"Oh, no," said Patrick, "I don't suppose you have. I expect you know lots of things that good classical scholars are utterly ignorant of. You can read and play music at sight, I'm sure?"
Ben admitted it.
"I knew you could. I call that the most miraculous thing in the world—putting one's fingers down on the notes accurately without any practice whatever. I'm sure Porson couldn't do that, even if he did drink ink. Jack can do it too, confound him! It's the one accomplishment I have always longed for, and I could never even whistle. But the 'Sortes Virgilianæ'—that was a game of chance and an appeal for guidance—every copy of Virgil an oracle, you know. It was like this. You were in a hole. Very well, you opened your Virgil at random and you took the first words that caught your eye as an inspired message. But nowadays people don't confine themselves to Virgil: they take any book. Let's try it.

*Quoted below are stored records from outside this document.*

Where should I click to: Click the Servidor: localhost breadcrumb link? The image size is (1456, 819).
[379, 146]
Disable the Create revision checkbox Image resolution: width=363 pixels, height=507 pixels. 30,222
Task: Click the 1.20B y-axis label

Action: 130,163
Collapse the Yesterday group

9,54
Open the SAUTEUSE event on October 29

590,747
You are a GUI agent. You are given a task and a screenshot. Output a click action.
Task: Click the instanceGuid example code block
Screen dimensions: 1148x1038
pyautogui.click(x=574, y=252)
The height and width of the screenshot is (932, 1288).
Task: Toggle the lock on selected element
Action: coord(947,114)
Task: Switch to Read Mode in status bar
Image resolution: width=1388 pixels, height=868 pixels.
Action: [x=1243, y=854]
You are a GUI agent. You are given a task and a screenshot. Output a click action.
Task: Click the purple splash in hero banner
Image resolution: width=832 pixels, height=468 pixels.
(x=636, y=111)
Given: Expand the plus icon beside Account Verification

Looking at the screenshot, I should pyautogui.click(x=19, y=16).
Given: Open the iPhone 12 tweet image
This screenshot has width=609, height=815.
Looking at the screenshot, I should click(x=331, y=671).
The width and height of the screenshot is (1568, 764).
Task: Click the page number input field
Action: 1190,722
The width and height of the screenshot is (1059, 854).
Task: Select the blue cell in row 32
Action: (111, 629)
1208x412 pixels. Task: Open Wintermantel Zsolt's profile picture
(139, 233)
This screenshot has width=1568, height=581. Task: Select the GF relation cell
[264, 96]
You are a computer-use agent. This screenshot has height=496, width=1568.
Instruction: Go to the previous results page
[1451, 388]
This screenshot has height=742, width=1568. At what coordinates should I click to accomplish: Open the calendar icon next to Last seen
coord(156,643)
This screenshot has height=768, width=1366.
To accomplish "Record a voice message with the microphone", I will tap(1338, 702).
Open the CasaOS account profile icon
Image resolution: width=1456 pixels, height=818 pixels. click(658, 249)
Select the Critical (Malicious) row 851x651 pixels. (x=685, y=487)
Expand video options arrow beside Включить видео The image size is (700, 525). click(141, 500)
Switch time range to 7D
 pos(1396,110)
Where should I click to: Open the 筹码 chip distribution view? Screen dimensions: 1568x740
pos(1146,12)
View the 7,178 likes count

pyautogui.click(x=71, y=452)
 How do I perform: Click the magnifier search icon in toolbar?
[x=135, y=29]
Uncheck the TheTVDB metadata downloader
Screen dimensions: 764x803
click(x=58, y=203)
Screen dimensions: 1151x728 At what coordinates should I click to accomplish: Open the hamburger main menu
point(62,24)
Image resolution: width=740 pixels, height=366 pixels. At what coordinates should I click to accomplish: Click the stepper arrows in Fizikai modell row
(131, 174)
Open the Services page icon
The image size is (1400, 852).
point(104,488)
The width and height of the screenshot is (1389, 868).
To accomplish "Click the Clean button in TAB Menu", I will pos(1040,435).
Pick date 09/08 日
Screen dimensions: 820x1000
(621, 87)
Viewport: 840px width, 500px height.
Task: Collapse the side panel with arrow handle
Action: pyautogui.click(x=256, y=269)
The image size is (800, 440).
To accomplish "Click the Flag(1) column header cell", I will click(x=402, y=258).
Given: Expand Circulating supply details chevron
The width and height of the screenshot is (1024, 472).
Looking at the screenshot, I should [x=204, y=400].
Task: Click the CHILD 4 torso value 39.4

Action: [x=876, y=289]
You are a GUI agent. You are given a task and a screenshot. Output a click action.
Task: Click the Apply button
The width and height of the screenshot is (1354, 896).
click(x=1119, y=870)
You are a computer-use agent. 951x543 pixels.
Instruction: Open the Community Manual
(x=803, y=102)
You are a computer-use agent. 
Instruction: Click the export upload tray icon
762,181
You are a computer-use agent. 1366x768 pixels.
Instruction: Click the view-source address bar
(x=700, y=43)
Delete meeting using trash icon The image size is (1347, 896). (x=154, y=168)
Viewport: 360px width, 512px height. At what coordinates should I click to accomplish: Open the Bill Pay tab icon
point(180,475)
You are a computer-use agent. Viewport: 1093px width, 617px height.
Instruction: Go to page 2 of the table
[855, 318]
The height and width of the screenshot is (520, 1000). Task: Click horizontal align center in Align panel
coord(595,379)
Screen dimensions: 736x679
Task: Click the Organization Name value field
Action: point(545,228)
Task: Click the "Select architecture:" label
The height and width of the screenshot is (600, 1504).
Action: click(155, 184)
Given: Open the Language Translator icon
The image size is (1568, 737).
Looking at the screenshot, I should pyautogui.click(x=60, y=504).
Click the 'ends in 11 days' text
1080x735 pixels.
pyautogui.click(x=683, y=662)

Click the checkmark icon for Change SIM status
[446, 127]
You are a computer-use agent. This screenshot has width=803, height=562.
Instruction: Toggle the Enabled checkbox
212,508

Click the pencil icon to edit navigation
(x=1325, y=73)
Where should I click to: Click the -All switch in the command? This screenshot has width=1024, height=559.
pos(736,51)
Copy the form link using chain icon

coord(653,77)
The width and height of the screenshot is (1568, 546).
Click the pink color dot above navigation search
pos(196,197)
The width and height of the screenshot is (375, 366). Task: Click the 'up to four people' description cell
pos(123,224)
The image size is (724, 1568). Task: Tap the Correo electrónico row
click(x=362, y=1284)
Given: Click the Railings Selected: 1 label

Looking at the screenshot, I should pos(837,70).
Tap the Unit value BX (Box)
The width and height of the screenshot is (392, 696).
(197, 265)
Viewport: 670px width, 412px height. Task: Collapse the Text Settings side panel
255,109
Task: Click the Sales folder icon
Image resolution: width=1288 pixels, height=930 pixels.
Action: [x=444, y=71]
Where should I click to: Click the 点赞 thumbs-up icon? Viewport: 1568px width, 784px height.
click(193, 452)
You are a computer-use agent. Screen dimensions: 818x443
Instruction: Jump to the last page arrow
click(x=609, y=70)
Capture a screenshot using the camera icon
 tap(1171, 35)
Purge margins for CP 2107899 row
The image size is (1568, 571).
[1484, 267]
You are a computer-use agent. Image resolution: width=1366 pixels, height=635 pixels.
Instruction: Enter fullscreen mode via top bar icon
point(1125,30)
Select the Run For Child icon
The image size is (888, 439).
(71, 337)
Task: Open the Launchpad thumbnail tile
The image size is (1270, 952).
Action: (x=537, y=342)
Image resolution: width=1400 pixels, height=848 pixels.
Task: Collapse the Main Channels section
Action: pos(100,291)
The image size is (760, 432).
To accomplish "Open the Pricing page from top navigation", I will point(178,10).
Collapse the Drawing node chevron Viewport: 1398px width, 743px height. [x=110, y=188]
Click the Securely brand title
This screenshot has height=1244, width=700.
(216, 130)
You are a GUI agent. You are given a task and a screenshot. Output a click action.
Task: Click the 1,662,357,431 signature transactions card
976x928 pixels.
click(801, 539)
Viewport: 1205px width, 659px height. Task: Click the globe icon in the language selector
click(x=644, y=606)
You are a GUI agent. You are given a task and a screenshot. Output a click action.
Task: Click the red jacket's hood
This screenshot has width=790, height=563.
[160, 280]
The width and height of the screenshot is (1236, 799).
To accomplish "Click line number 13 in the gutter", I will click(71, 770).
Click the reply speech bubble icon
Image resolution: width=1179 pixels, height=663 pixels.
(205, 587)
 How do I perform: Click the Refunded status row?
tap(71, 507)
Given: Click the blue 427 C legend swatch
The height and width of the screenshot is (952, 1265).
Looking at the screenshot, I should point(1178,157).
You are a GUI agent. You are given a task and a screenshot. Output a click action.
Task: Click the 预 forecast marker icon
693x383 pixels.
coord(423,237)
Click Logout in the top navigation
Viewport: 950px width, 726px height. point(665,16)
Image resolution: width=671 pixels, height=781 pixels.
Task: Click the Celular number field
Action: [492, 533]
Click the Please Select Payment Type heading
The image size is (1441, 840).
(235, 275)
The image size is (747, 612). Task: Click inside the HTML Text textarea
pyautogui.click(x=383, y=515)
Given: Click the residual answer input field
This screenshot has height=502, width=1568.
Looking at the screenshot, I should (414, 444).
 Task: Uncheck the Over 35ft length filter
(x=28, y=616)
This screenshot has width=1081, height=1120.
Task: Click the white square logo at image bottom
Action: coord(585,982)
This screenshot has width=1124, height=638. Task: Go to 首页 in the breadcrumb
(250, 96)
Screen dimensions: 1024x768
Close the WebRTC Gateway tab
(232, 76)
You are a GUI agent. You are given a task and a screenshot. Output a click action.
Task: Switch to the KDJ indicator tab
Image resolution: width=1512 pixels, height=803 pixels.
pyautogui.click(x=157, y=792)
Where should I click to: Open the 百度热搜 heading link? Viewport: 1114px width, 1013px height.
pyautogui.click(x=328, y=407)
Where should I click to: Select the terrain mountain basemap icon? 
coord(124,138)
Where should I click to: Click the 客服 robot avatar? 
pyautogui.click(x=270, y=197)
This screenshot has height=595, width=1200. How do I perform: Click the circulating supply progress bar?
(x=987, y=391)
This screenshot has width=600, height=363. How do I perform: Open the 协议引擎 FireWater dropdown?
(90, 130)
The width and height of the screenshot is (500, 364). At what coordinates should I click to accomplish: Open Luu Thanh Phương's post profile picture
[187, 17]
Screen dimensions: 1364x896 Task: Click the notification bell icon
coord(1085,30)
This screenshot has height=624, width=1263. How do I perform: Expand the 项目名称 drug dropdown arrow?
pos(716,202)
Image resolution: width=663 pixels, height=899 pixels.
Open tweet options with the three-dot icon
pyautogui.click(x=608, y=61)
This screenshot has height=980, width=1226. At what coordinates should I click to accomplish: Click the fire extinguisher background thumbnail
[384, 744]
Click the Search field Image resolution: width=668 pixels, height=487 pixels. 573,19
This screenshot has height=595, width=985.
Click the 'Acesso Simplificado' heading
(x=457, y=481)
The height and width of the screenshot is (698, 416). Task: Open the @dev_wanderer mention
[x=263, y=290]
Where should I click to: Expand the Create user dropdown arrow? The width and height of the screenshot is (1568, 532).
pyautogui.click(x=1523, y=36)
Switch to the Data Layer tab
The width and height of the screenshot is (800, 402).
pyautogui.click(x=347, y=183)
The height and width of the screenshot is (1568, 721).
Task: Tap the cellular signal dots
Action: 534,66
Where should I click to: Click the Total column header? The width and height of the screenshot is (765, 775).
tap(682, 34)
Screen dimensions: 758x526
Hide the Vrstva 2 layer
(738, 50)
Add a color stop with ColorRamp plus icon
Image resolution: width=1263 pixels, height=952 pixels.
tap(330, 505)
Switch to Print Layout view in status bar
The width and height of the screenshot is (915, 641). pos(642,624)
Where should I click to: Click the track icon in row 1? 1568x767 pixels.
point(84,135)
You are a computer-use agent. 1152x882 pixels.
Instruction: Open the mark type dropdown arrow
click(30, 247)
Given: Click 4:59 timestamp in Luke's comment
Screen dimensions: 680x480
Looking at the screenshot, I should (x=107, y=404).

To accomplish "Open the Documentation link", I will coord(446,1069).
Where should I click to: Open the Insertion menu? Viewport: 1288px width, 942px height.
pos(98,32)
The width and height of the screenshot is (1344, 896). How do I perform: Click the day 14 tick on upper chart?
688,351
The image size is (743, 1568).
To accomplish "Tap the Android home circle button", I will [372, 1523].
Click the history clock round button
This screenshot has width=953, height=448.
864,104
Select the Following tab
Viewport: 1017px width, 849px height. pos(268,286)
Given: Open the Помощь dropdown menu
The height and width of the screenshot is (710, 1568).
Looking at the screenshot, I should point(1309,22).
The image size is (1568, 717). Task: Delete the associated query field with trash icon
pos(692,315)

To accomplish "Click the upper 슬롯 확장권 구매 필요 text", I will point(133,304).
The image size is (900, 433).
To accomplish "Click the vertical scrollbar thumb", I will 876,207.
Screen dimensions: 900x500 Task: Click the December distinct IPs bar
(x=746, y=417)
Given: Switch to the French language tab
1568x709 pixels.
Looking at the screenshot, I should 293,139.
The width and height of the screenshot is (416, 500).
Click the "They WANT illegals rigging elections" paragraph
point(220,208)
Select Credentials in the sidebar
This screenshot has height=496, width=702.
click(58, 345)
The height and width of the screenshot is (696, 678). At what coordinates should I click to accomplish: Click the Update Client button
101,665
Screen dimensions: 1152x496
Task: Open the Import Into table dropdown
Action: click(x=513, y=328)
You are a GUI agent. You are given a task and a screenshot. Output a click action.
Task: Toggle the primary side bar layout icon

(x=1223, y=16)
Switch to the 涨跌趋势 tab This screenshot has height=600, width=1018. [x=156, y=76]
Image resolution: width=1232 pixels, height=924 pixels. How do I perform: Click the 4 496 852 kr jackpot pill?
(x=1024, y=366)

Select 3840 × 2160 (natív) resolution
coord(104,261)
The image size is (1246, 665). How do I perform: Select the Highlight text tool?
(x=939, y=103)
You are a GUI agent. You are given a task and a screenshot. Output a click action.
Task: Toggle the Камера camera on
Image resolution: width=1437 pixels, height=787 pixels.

What is your perplexity at the moment?"
"Well," said Ben, "I suppose it would have something to do with getting clients, being able to be of any use to them when I did get them, and being able to pay you your rent."
"We'll try," said Patrick, taking a book at random from the shelf behind him, without turning round, and opening it. He looked at the page and laughed. "There you are," he said, pointing to the passage.
The book was "The Rubáiyát of Omar Khayyám" and the page was that on which was the quatrain containing the line:—
So take the cash and let the credit go.
"But there isn't any cash to take," said Ben.
"No," said Patrick, "but how does it go on?